3. Amado meu. A edição brasileira publicou com esta novela Atos impuros. Assume feição nesses dois textos um tema único, o eros homossexual que se desdobra em questões como o castigo, a condenação à vida, o pecado. As duas histórias são vistas por Attilio Bertolucci como parte de um tríptico da saga friulana em que se narra ainda a transformação das suas personagens abrigadas entre as modificações do ambiente familiar e a as lutas camponesas, abrindo-se para o registro sobre um paraíso possível mesmo que este se revista das tonalidades infernais. O terceiro livro seria o romance Il sogno di una cosa (O sonho de uma coisa, tradução portuguesa). Esses trabalhos funcionam como uma rica mostra de como Pasolini conjuga a paixão e a ideologia como força motriz de sua prosa ficcional.
 
4. Meninos da vida. Ao contrário do livro anterior, já publicado postumamente, este marca a estreia de Pasolini na ficção. A narrativa se situa em torno de Riccetto e um grupo de meninos, testemunhando sua passagem da adolescência para a vida adulta na periferia da Roma de final dos anos 1940 e início da década seguinte. A marginália que extrapola a posição geográfica e se revela também marcada na linguagem e nos dramas vividos por essas personagens favoreceram a perseguição do estado a Pasolini, logo processado por obscenidade. Foi este romance que também inspirou o seu primeiro filme, Accattone, de 1961. Ainda que se testemunhe as transformações da cidade, a valia desse romance é a de perceber a passagem entre a adolescência e a vida adulta sem que isso signifique um crescimento pessoal ou uma transformação das personagens, presas continuamente, a uma condição pré-cultural.  
 
5. Caos. Crônicas políticas 1968-1970. Depois da polêmica com a publicação do poema “O PCI aos jovens!!”, Pasolini inicia uma coluna na revista Tempo chamada “Il caos”. As contribuições iniciadas em agosto de 1968 duram até janeiro de 1970 e aprofundam a discussão inaugurada a partir do acontecimento na revista L’Espresso que publica o referido poema então destinado à revista de crítica Nuovi Argomenti. Pasolini, fiel à sua liberdade de pensamento, nunca preso às limitações dos campos ideológicos, pensa a  literatura, o cinema, os costumes e a política, numa época de efervescência dos movimentos estudantis; o escritor, como observa Maria Betânia Amoroso, “reconhece os novos tempos, deixa de ter um diálogo fraterno e aberto com os jovens comunistas e passa a se comportar como se estivesse numa tribuna, falando com base em fatos de crônica, mas em função de algumas críticas constantes, de ordem mais geral: os movimentos contestatórios — e a repressão decorrente — realizados por estudantes, intelectuais e também por operários; o estabelecimento do que designaria, a partir de então, como o horrendo universo criado pelo poder da nova sociedade de massa; e a descoberta do Terceiro Mundo e dos negros americanos.”
 
6. Escritos corsários.

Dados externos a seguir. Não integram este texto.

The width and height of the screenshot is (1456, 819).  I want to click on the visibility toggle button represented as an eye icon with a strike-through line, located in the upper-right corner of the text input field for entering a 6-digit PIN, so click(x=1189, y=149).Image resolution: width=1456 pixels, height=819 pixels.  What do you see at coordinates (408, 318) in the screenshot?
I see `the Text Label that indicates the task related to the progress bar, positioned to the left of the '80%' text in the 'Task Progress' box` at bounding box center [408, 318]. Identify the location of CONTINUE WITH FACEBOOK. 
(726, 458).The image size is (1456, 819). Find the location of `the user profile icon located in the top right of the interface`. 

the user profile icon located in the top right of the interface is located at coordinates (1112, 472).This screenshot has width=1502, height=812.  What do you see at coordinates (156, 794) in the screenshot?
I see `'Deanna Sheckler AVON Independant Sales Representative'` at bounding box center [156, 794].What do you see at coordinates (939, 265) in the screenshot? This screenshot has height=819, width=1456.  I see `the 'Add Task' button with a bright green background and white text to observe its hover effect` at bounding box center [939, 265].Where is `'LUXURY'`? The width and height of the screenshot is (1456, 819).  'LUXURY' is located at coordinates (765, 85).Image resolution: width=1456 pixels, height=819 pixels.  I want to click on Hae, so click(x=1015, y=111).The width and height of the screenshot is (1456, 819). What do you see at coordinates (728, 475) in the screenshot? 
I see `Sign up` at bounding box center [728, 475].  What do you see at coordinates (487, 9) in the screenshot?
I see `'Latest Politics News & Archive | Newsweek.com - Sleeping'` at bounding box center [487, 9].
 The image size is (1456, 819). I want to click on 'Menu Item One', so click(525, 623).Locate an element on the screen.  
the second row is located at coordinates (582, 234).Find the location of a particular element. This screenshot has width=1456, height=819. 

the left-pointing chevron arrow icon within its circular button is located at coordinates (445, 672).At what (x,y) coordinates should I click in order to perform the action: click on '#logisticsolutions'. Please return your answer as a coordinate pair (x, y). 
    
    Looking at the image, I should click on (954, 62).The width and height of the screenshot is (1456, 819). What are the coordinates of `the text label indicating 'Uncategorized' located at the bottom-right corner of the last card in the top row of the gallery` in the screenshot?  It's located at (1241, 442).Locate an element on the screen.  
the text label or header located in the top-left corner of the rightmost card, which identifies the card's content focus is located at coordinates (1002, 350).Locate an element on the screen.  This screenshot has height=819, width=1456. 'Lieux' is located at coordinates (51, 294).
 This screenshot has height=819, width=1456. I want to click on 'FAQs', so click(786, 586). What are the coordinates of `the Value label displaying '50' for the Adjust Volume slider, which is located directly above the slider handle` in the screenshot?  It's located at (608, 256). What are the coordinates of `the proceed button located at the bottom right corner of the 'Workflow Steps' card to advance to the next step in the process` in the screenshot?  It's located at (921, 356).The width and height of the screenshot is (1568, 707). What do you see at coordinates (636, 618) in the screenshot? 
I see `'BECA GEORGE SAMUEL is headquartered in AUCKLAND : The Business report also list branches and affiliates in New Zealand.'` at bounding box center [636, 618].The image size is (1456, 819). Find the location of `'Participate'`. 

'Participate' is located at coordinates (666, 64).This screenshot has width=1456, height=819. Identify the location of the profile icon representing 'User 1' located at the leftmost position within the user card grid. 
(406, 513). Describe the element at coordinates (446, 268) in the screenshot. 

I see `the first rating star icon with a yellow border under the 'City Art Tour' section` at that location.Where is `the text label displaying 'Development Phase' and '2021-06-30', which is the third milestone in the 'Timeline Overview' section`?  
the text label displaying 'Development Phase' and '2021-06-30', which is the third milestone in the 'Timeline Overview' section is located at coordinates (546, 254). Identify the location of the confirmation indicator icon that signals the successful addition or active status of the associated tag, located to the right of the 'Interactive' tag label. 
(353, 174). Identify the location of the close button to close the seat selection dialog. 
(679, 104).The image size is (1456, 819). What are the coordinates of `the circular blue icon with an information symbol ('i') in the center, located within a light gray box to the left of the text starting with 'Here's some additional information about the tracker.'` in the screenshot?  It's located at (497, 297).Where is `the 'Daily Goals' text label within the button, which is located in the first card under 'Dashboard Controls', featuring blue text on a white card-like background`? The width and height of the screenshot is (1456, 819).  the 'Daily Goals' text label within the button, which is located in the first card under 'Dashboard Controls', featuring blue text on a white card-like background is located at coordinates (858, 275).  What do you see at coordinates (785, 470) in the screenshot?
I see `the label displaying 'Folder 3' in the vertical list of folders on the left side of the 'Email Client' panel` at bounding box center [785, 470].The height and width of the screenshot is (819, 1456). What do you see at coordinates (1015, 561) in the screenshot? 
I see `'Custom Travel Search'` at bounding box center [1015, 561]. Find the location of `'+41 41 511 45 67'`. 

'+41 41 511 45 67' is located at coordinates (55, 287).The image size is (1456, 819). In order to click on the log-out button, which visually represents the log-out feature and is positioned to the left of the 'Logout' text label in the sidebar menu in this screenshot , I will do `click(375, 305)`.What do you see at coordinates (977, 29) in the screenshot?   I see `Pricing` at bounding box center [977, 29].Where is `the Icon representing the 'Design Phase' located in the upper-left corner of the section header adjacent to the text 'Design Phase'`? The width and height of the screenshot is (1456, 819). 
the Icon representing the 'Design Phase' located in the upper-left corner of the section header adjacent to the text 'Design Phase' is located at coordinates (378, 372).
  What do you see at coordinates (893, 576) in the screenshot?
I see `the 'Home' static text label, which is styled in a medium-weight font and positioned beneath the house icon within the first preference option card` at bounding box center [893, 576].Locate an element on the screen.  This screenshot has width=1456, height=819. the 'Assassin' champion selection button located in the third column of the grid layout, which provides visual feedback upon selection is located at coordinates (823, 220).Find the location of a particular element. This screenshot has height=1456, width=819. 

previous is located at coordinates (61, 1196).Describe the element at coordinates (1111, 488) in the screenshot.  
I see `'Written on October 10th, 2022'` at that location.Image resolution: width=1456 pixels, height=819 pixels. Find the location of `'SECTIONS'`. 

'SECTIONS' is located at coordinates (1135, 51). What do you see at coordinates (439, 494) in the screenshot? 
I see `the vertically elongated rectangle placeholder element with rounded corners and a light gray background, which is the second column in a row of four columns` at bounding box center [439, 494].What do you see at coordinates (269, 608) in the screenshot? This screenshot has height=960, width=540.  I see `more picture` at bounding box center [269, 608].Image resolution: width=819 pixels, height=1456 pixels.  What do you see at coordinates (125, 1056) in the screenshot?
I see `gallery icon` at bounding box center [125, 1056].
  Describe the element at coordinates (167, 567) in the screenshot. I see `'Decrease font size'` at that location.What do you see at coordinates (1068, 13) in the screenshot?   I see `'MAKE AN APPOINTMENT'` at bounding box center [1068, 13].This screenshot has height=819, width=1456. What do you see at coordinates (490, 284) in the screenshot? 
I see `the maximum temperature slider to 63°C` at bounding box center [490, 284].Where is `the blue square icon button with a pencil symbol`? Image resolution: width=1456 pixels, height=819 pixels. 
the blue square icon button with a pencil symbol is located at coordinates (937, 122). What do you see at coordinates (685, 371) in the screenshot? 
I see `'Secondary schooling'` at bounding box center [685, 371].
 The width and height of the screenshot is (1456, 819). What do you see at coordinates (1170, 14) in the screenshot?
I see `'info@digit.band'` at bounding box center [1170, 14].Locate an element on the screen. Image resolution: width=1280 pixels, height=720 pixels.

Foi este o último livro organizado por Pier Paolo Pasolini. Trata-se de um conjunto de textos que ampliam uma mostra do pensamento crítico do multicriador italiano encontrada na recomendação anterior. Os textos aqui reunidos saíram na imprensa italiana entre 1973 e 1975 e discute os movimentos estudantis, a decadência da Igreja Católica, as relações entre o governo e a máfia na Itália, o que chama de Novo Poder ou novo fascismo, o advento da sociedade de consumo e o extermínio das formas de vida tradicionais. Segundo Maria Betânia Amoroso, tradutora da nova edição desse livro no Brasil saído pela Editora 34, é neste contexto que “Pasolini chega a falar de mutação antropológica ao tentar definir as transformações radicas que, ao longo dos anos, ele vem observando nos corpos, na linguagem, nas formas de expressão italianos.” Mais que acompanhar o desenvolvimento de seu pensamento, parece ser fundamental aqui descobrir com suas observações ganham contornos universais ao repararmos que essas transformações impostas pela sociedade de consumo continuam a acontecer ao redor do mundo e a conduzir o achatamento das identidades.